In this talk, I'll walk you through this stack, which includes:
- Standard Python developing tools (Poetry, linters, continuous integration, pre-commit, etc.) to ensure a high-quality code base
- DVC for data versioning
- Streamlit to explore data and analyse experimentation results
- FastAPI to serve the model
- Terraform for infrastructure as code

I'll explain how each component fits into the larger picture and discuss the benefits and trade-offs of using these tools together.

To facilitate the adoption of the stack at my company, I've built a Project Generator that allows to quickly and easily scaffold out a new ML project with all of the necessary tools and architecture already in place. This generator helps data scientists focus on the ML itself rather than the "plumbing" around it. After a live demo of the tool, I will briefly explain how I built the generator itself.
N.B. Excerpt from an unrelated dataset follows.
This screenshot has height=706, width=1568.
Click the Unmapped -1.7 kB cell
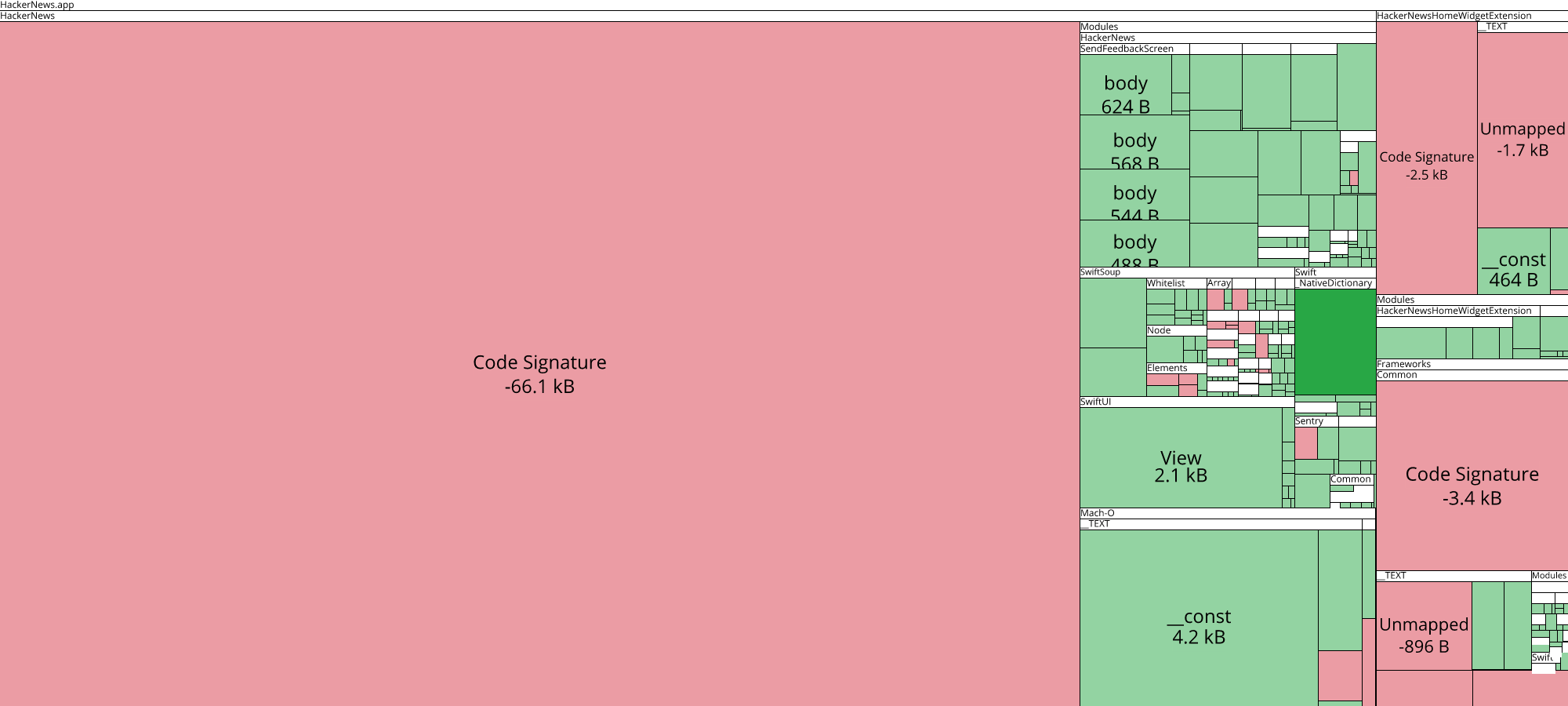pyautogui.click(x=1521, y=141)
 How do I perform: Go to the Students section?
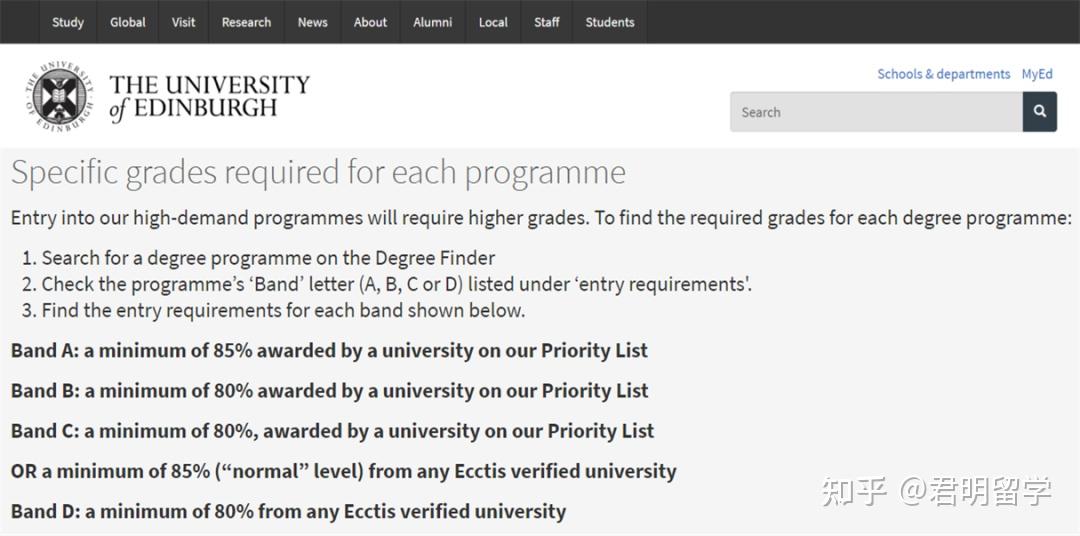coord(610,22)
This talk is intended for Data Scientists and ML engineers who want to streamline their work and learn about efficient tools for building reliable and scalable ML projects. Attendees should have a basic understanding of Python and Machine Learning concepts.

Prior Knowledge Expected

No previous knowledge expected

As an Engineering Manager at Sicara, I work on various Machine Learning projects (Computer Vision, NLP, Time Series) to be pushed to production.

During the last years, I developed a passion for data science tooling and continuous improvement in our ways of working. I am now in charge of iterating on my company’s data science technical stack.